Correlation Between "Pathological Accumulation from Collateral Obstruction" and Gap Junction Communication Dysfunction and Its Application in Tumor Prevention and Treatment
10.13288/j.11-2166/r.2025.13.002
- VernacularTitle:“络息成积”与缝隙连接细胞间通讯异常的相关性及其在肿瘤防治中的应用
- Author:
Hongtai XIONG
1
;
Ying SONG
1
;
Yanyuan DU
1
;
Peiyi YU
2
;
Honggang ZHENG
1
Author Information
1. Guang'anmen Hospital,China Academy of Chinese Medical Sciences,Beijing,100053
2. Heilongjiang Academy of Chinese Medicine
- Publication Type:Journal Article
- Keywords:
tumor microenvironment;
collaterals;
pathological accumulation from collateral obstruction;
gap junction intercellular communication
- From:
Journal of Traditional Chinese Medicine
2025;66(13):1311-1316
- CountryChina
- Language:Chinese
-
Abstract:
By reviewing modern research and integrating clinical practice, this paper elucidates the correlation between the traditional Chinese medicine theory of pathological accumulation from collateral obstruction and gap junction intercellular communication (GJIC), as well as its theoretical connotation and clinical application in tumor prevention and treatment.
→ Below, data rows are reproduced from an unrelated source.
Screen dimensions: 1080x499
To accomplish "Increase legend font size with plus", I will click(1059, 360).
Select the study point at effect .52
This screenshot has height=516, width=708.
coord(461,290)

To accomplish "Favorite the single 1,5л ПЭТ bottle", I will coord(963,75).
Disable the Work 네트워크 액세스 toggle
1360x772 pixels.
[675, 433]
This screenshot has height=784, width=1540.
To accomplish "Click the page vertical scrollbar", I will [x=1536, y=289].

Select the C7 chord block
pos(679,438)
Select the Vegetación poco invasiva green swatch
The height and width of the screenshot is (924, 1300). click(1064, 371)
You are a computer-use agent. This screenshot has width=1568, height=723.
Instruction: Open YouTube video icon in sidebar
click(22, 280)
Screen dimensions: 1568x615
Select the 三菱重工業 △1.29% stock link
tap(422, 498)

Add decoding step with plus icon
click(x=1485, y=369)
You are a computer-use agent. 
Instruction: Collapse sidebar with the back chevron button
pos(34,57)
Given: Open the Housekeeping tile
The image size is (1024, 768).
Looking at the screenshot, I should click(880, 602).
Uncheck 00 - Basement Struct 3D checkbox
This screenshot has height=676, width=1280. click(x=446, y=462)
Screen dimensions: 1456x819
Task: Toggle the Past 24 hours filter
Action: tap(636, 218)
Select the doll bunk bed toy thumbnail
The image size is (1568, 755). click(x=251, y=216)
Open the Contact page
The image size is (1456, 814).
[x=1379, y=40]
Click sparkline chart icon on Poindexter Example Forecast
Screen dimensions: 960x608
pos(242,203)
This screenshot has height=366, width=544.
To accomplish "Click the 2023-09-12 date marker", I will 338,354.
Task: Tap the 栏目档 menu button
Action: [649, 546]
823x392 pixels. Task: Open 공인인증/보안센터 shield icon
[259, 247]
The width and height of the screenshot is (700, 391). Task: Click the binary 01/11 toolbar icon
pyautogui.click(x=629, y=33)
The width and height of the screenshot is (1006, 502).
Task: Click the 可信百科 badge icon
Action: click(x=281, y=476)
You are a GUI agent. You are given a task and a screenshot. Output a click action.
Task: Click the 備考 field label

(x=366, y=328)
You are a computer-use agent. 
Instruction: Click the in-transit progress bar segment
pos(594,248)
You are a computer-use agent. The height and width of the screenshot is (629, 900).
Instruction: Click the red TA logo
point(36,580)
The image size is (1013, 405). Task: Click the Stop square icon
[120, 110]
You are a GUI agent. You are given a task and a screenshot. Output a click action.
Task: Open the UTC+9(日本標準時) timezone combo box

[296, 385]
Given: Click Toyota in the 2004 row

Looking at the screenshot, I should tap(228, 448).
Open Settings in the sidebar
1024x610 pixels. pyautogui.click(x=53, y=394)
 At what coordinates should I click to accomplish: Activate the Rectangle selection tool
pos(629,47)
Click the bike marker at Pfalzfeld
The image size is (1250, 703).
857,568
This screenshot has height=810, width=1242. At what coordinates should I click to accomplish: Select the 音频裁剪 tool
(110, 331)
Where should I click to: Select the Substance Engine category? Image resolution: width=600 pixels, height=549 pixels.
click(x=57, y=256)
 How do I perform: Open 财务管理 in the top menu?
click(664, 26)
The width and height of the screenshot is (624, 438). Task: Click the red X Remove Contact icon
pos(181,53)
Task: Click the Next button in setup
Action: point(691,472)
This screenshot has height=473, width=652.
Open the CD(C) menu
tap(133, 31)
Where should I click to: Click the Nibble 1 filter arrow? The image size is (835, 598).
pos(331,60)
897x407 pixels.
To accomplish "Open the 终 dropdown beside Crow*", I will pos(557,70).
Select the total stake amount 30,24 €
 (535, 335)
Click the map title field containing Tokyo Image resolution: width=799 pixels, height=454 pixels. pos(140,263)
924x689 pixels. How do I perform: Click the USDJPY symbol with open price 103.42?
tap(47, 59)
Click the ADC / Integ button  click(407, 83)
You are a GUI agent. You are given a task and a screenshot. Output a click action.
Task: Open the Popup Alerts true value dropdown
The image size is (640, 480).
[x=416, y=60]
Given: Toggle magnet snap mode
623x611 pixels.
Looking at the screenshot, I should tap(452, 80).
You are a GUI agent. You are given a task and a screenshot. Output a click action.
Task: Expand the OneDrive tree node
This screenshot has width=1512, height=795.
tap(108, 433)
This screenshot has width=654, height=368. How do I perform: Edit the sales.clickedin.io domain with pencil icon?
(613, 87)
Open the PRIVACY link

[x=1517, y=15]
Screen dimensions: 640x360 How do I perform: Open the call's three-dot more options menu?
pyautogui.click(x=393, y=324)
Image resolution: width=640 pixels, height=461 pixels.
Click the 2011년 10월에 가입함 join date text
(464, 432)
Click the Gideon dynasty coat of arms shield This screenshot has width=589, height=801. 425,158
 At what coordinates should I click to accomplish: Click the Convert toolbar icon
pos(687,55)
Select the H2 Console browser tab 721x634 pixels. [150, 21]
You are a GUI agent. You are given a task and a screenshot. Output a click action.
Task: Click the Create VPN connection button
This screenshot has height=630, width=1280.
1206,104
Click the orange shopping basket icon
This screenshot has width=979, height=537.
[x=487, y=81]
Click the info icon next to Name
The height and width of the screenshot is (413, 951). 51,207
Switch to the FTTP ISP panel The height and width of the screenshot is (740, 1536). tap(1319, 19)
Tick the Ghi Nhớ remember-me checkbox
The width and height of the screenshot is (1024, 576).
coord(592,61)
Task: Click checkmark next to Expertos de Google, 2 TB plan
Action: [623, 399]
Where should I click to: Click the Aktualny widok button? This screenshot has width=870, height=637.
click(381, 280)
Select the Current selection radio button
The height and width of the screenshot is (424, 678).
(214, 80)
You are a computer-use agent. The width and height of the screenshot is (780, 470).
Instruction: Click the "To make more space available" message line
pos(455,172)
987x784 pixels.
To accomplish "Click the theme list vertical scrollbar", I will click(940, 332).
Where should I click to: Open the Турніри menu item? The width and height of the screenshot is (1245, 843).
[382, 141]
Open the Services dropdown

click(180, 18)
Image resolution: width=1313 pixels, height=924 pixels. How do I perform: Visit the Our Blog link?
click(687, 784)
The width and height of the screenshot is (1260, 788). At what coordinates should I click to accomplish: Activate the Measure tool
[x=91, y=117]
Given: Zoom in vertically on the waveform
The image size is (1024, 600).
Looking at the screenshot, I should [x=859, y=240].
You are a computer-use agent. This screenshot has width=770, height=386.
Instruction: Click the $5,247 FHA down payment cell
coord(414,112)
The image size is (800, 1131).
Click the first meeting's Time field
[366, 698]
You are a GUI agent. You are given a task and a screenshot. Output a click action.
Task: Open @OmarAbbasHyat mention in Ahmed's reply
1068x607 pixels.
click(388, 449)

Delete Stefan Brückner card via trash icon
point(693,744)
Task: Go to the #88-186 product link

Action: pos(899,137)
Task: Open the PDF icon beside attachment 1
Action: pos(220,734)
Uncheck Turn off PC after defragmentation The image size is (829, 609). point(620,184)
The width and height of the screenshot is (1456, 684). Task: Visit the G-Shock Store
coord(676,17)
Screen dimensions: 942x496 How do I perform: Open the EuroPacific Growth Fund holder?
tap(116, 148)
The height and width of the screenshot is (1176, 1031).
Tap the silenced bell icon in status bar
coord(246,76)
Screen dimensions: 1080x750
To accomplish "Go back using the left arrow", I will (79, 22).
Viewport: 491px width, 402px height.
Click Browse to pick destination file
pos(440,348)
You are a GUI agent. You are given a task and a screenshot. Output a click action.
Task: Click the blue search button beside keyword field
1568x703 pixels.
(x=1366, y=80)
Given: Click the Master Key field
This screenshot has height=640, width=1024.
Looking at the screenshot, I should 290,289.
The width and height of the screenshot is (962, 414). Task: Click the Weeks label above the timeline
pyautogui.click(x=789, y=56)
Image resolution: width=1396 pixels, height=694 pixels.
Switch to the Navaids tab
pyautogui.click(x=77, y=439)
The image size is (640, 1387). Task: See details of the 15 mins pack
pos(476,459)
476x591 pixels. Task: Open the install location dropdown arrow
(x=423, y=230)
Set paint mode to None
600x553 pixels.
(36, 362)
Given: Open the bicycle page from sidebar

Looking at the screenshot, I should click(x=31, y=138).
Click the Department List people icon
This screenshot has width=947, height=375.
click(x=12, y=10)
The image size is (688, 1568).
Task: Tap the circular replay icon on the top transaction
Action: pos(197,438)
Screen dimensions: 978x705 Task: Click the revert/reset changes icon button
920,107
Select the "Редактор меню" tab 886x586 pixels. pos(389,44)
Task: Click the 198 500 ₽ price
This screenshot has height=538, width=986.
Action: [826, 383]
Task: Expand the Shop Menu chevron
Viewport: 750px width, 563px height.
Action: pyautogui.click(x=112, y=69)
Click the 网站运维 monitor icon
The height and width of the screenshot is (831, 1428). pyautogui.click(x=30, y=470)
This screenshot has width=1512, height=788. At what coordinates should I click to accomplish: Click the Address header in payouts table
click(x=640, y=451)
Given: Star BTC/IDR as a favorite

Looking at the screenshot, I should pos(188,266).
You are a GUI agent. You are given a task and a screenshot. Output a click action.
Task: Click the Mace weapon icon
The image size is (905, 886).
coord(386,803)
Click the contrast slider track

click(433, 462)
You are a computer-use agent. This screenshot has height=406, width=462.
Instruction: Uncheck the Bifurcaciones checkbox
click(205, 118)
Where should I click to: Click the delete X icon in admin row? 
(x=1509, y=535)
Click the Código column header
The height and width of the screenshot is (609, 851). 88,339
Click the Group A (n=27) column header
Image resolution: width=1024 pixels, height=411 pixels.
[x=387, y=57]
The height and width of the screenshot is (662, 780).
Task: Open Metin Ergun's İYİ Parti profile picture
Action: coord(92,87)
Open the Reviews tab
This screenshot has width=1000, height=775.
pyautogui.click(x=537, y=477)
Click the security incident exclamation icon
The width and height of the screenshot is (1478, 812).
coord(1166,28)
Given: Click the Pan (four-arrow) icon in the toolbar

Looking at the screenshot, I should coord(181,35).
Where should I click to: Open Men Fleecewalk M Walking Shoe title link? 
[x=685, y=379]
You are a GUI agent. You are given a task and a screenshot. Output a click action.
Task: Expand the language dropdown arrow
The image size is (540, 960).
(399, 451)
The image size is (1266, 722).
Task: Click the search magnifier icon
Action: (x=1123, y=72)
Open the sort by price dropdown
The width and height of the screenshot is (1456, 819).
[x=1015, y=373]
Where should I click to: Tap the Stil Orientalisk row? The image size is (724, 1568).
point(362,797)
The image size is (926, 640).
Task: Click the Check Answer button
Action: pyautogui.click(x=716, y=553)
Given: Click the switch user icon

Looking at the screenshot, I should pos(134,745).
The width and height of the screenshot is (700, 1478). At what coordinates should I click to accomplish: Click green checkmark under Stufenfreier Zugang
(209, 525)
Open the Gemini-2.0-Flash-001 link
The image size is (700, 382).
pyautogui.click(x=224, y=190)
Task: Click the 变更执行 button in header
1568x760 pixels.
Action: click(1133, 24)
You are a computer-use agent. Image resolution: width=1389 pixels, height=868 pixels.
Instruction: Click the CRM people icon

Physiologically, gap junction and collateral channels share similarities in structural distribution, substance exchange and information transmission. Pathologically, metabolic coupling mediated by dysfunctional gap junction resembles collaterals stagnation, forming the basis of tumor pathogenesis. The establishment of heterotypic gap junction parallels collateral hyperactivity, contributing to tumor metastasis. The post-translational modifications (PTMs) disorder of connexins is similar to the deficiency of collaterals, serving as a driver of tumor progression. Clinically, tumor treatment should follow the pathomechanism of collateral obstruction leading to pathological accumulation. In the early stage, detoxifying and unblocking collaterals can restore intercellular communication and inhibit tumorigenesis; in the progressive stage, calming hyperactivity and suppressing aberrant collateral pathways can prevent metastasis by interrupting heterotypic gap junction formation; and in the terminal stage, supporting vital qi and modulating PTMs of connexins can help delay tumor progression.